クラシック徒然草-ファイラデルフィアO.のチャイコフスキー4番-
2013 JAN 14 13:13:56 pm by 東 賢太郎

朝起きると、東京は昨日のゴルフ日和がなんだったのかという雪景色です。
これで思い出してさっき家内と話したのが、フィラデルフィアの春の大雪です。あれはもう半袖を着ている4月のことでした。朝起きるとなんとなく窓のカーテンが明るく、普通でありません。開けてみると外は一面の銀世界。一夜のうちに2メートルの雪がつもっていました。ペン大のキャンパス内はスキーで教室に向かう学生がいたぐらいで、もちろん交通機関は完全にマヒしていたのです。
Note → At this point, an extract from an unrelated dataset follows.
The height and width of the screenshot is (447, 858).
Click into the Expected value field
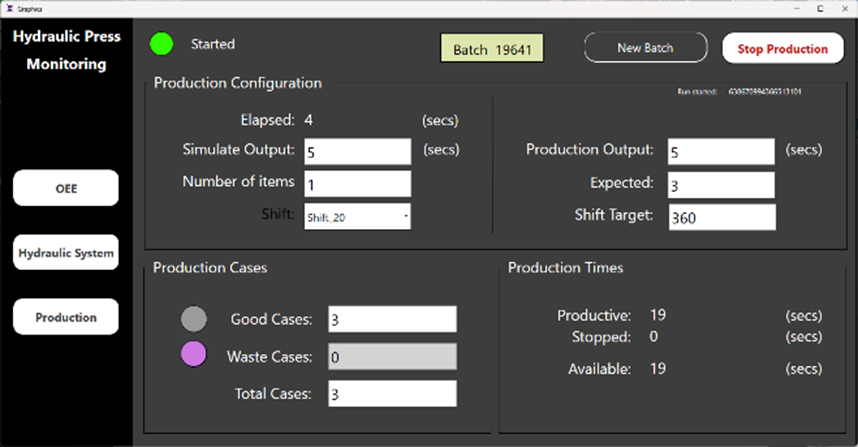(721, 184)
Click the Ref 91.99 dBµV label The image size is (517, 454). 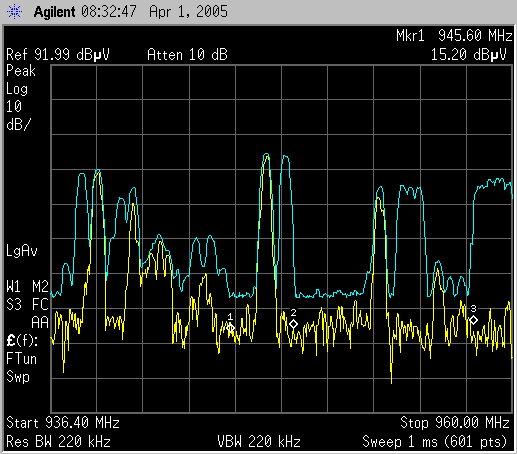[58, 55]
金曜だったのでビジネススクールは休み。午後からは毎週コンサートでした。どうやってダウンタウンまで行ったのか記憶がないのですが、とにかく雪まみれになり、寒さに凍えながらなんとかアカデミー・オブ・ミュージックまでたどり着きました。定期会員はお年寄りが多かったせいか、定刻2時にリッカルド・ムーティーが指揮台に立ったとき客席はまばら。オーケストラと同じぐらいで、100人いたかどうか。
「皆さん、こんなお天気の中、来てくださってありがとうございます」
と指揮者の心のこもったあいさつがあり、何事もなかったかのようにコンサートは始まりました。前半がなんだったか忘れてしまいましたが、後半の鬼気迫る ”壮絶な” チャイコフスキー4番は一生忘れません。「消化試合」になるどころか、来てくれたほんのわずかの人のために天下のフィラデルフィア管弦楽団が2度とないぐらいの迫真の演奏をしてくれたのです。圧倒された客席がブラボーの嵐と足ぶみと全員のスタンディングオベーションで熱狂して応えたのは言うまでもありません。僕も声がかれました。人のぬくもり、誠意、そして本物のプロフェッショナリズム。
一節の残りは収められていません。